> Records provided
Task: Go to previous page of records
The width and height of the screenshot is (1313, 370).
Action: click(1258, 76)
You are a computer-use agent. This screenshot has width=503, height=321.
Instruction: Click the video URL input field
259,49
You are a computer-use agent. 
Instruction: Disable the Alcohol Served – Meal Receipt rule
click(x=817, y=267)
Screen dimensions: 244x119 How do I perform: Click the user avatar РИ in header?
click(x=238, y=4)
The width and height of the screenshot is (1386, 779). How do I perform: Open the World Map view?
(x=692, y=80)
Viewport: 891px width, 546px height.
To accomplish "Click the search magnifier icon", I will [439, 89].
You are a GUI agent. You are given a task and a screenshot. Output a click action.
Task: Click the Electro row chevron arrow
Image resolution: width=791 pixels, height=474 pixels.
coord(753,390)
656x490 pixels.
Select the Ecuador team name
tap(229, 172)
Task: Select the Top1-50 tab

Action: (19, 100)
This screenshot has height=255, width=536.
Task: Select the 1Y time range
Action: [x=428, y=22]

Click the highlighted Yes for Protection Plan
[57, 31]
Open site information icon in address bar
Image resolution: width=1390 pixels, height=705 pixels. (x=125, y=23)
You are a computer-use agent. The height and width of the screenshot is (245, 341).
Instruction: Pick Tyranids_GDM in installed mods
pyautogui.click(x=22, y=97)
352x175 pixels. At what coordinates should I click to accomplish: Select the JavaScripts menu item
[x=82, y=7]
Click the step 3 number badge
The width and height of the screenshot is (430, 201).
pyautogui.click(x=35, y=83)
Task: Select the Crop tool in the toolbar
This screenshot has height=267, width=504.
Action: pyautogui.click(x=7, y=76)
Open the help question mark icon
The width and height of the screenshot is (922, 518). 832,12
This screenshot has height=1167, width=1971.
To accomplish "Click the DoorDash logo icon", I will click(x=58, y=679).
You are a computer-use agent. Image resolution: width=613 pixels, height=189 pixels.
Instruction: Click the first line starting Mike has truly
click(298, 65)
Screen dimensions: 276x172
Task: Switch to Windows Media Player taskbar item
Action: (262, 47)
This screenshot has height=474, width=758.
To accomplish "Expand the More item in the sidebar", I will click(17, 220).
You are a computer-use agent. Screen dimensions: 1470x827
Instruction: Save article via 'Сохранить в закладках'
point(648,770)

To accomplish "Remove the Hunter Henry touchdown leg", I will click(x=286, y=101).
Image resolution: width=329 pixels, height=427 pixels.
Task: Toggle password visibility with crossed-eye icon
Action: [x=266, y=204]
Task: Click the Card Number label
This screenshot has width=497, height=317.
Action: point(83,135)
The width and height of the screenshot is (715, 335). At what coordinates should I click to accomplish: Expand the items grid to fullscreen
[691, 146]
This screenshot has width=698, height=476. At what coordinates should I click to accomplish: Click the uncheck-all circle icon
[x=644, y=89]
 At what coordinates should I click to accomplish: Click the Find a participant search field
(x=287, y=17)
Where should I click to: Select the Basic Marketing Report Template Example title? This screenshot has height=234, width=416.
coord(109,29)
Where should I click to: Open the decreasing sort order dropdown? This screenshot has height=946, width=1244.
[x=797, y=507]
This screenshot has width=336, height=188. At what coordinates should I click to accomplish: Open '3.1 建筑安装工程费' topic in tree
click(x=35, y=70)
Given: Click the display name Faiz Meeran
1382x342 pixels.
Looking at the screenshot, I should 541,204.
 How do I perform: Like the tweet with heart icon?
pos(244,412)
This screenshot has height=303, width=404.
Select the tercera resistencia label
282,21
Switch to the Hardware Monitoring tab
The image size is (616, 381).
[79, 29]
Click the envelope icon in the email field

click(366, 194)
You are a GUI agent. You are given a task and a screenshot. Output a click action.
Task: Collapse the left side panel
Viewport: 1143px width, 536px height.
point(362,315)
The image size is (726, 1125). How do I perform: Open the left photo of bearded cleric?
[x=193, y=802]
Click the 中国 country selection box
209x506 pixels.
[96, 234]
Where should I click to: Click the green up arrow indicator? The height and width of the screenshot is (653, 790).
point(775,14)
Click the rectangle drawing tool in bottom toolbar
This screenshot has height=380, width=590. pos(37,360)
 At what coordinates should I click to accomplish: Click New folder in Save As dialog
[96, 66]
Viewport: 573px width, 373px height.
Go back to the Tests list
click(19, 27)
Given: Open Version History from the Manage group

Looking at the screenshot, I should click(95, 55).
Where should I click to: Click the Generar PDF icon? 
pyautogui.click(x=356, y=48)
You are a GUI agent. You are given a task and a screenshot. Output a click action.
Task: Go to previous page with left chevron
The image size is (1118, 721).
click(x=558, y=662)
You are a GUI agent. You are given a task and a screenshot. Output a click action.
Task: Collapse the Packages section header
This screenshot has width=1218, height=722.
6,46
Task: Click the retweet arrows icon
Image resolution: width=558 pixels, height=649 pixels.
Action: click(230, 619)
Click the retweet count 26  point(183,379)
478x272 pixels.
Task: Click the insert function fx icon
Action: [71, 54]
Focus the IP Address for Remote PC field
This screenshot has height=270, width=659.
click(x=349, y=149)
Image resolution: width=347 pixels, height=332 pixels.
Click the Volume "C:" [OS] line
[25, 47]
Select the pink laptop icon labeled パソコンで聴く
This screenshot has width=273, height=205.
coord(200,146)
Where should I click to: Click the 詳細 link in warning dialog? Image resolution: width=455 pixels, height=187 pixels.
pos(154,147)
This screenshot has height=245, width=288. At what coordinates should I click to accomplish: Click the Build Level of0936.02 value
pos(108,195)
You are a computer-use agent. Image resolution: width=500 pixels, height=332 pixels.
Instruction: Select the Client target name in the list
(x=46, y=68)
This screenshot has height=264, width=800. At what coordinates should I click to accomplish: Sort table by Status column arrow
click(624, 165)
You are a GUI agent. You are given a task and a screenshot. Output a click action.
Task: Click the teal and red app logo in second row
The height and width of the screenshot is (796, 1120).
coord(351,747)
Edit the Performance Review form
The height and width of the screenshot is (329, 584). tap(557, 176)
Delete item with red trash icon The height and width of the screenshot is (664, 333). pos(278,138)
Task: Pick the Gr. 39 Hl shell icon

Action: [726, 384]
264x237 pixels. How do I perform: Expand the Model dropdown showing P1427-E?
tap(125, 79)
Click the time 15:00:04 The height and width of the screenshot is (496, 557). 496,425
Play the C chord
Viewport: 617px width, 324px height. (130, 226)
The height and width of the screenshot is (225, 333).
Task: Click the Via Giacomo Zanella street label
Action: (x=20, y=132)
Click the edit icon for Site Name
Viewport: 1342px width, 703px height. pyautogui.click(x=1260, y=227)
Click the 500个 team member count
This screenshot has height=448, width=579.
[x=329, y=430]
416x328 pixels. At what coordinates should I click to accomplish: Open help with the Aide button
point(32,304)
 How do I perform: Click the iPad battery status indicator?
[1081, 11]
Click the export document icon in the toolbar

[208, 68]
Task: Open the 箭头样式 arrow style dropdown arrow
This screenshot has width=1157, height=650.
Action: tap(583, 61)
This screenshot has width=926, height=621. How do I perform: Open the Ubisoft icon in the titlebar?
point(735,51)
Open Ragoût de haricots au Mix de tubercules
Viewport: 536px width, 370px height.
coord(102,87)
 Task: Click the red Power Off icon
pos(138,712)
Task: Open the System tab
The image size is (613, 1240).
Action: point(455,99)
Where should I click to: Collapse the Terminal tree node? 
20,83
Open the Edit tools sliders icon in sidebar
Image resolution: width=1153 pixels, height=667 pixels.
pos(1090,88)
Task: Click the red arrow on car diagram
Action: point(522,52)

> Work required
Revise all of the records above so that each occurrence of "computer-use agent" becomes "GUI agent". Leave everything else as it is.

> Solution to this exercise
Task: Go to previous page of records
The width and height of the screenshot is (1313, 370).
Action: click(1258, 76)
You are a GUI agent. This screenshot has width=503, height=321.
Instruction: Click the video URL input field
259,49
You are a GUI agent. 
Instruction: Disable the Alcohol Served – Meal Receipt rule
click(x=817, y=267)
Screen dimensions: 244x119 How do I perform: Click the user avatar РИ in header?
click(x=238, y=4)
The width and height of the screenshot is (1386, 779). How do I perform: Open the World Map view?
(x=692, y=80)
Viewport: 891px width, 546px height.
To accomplish "Click the search magnifier icon", I will [439, 89].
You are a GUI agent. You are given a task and a screenshot. Output a click action.
Task: Click the Electro row chevron arrow
Image resolution: width=791 pixels, height=474 pixels.
coord(753,390)
656x490 pixels.
Select the Ecuador team name
tap(229, 172)
Task: Select the Top1-50 tab

Action: (19, 100)
This screenshot has height=255, width=536.
Task: Select the 1Y time range
Action: [x=428, y=22]

Click the highlighted Yes for Protection Plan
[57, 31]
Open site information icon in address bar
Image resolution: width=1390 pixels, height=705 pixels. (x=125, y=23)
You are a GUI agent. The height and width of the screenshot is (245, 341).
Instruction: Pick Tyranids_GDM in installed mods
pyautogui.click(x=22, y=97)
352x175 pixels. At what coordinates should I click to accomplish: Select the JavaScripts menu item
[x=82, y=7]
Click the step 3 number badge
The width and height of the screenshot is (430, 201).
pyautogui.click(x=35, y=83)
Task: Select the Crop tool in the toolbar
This screenshot has height=267, width=504.
Action: pyautogui.click(x=7, y=76)
Open the help question mark icon
The width and height of the screenshot is (922, 518). 832,12
This screenshot has height=1167, width=1971.
To accomplish "Click the DoorDash logo icon", I will click(x=58, y=679).
You are a GUI agent. Image resolution: width=613 pixels, height=189 pixels.
Instruction: Click the first line starting Mike has truly
click(298, 65)
Screen dimensions: 276x172
Task: Switch to Windows Media Player taskbar item
Action: (262, 47)
This screenshot has height=474, width=758.
To accomplish "Expand the More item in the sidebar", I will click(17, 220).
You are a GUI agent. Screen dimensions: 1470x827
Instruction: Save article via 'Сохранить в закладках'
point(648,770)

To accomplish "Remove the Hunter Henry touchdown leg", I will click(x=286, y=101).
Image resolution: width=329 pixels, height=427 pixels.
Task: Toggle password visibility with crossed-eye icon
Action: [x=266, y=204]
Task: Click the Card Number label
This screenshot has width=497, height=317.
Action: point(83,135)
The width and height of the screenshot is (715, 335). At what coordinates should I click to accomplish: Expand the items grid to fullscreen
[691, 146]
This screenshot has width=698, height=476. At what coordinates should I click to accomplish: Click the uncheck-all circle icon
[x=644, y=89]
 At what coordinates should I click to accomplish: Click the Find a participant search field
(x=287, y=17)
Where should I click to: Select the Basic Marketing Report Template Example title? This screenshot has height=234, width=416.
coord(109,29)
Where should I click to: Open the decreasing sort order dropdown? This screenshot has height=946, width=1244.
[x=797, y=507]
This screenshot has width=336, height=188. At what coordinates should I click to accomplish: Open '3.1 建筑安装工程费' topic in tree
click(x=35, y=70)
Given: Click the display name Faiz Meeran
1382x342 pixels.
Looking at the screenshot, I should 541,204.
 How do I perform: Like the tweet with heart icon?
pos(244,412)
This screenshot has height=303, width=404.
Select the tercera resistencia label
282,21
Switch to the Hardware Monitoring tab
The image size is (616, 381).
[79, 29]
Click the envelope icon in the email field

click(366, 194)
You are a GUI agent. You are given a task and a screenshot. Output a click action.
Task: Collapse the left side panel
Viewport: 1143px width, 536px height.
point(362,315)
The image size is (726, 1125). How do I perform: Open the left photo of bearded cleric?
[x=193, y=802]
Click the 中国 country selection box
209x506 pixels.
[96, 234]
Where should I click to: Click the green up arrow indicator? The height and width of the screenshot is (653, 790).
point(775,14)
Click the rectangle drawing tool in bottom toolbar
This screenshot has height=380, width=590. pos(37,360)
 At what coordinates should I click to accomplish: Click New folder in Save As dialog
[96, 66]
Viewport: 573px width, 373px height.
Go back to the Tests list
click(19, 27)
Given: Open Version History from the Manage group

Looking at the screenshot, I should click(95, 55).
Where should I click to: Click the Generar PDF icon? 
pyautogui.click(x=356, y=48)
You are a GUI agent. You are given a task and a screenshot. Output a click action.
Task: Go to previous page with left chevron
The image size is (1118, 721).
click(x=558, y=662)
You are a GUI agent. You are given a task and a screenshot. Output a click action.
Task: Collapse the Packages section header
This screenshot has width=1218, height=722.
6,46
Task: Click the retweet arrows icon
Image resolution: width=558 pixels, height=649 pixels.
Action: click(230, 619)
Click the retweet count 26  point(183,379)
478x272 pixels.
Task: Click the insert function fx icon
Action: [71, 54]
Focus the IP Address for Remote PC field
This screenshot has height=270, width=659.
click(x=349, y=149)
Image resolution: width=347 pixels, height=332 pixels.
Click the Volume "C:" [OS] line
[25, 47]
Select the pink laptop icon labeled パソコンで聴く
This screenshot has width=273, height=205.
coord(200,146)
Where should I click to: Click the 詳細 link in warning dialog? Image resolution: width=455 pixels, height=187 pixels.
pos(154,147)
This screenshot has height=245, width=288. At what coordinates should I click to accomplish: Click the Build Level of0936.02 value
pos(108,195)
You are a GUI agent. Image resolution: width=500 pixels, height=332 pixels.
Instruction: Select the Client target name in the list
(x=46, y=68)
This screenshot has height=264, width=800. At what coordinates should I click to accomplish: Sort table by Status column arrow
click(624, 165)
You are a GUI agent. You are given a task and a screenshot. Output a click action.
Task: Click the teal and red app logo in second row
The height and width of the screenshot is (796, 1120).
coord(351,747)
Edit the Performance Review form
The height and width of the screenshot is (329, 584). tap(557, 176)
Delete item with red trash icon The height and width of the screenshot is (664, 333). pos(278,138)
Task: Pick the Gr. 39 Hl shell icon

Action: [726, 384]
264x237 pixels. How do I perform: Expand the Model dropdown showing P1427-E?
tap(125, 79)
Click the time 15:00:04 The height and width of the screenshot is (496, 557). 496,425
Play the C chord
Viewport: 617px width, 324px height. (130, 226)
The height and width of the screenshot is (225, 333).
Task: Click the Via Giacomo Zanella street label
Action: (x=20, y=132)
Click the edit icon for Site Name
Viewport: 1342px width, 703px height. pyautogui.click(x=1260, y=227)
Click the 500个 team member count
This screenshot has height=448, width=579.
[x=329, y=430]
416x328 pixels. At what coordinates should I click to accomplish: Open help with the Aide button
point(32,304)
 How do I perform: Click the iPad battery status indicator?
[1081, 11]
Click the export document icon in the toolbar

[208, 68]
Task: Open the 箭头样式 arrow style dropdown arrow
This screenshot has width=1157, height=650.
Action: tap(583, 61)
This screenshot has width=926, height=621. How do I perform: Open the Ubisoft icon in the titlebar?
point(735,51)
Open Ragoût de haricots au Mix de tubercules
Viewport: 536px width, 370px height.
coord(102,87)
 Task: Click the red Power Off icon
pos(138,712)
Task: Open the System tab
The image size is (613, 1240).
Action: point(455,99)
Where should I click to: Collapse the Terminal tree node? 
20,83
Open the Edit tools sliders icon in sidebar
Image resolution: width=1153 pixels, height=667 pixels.
pos(1090,88)
Task: Click the red arrow on car diagram
Action: point(522,52)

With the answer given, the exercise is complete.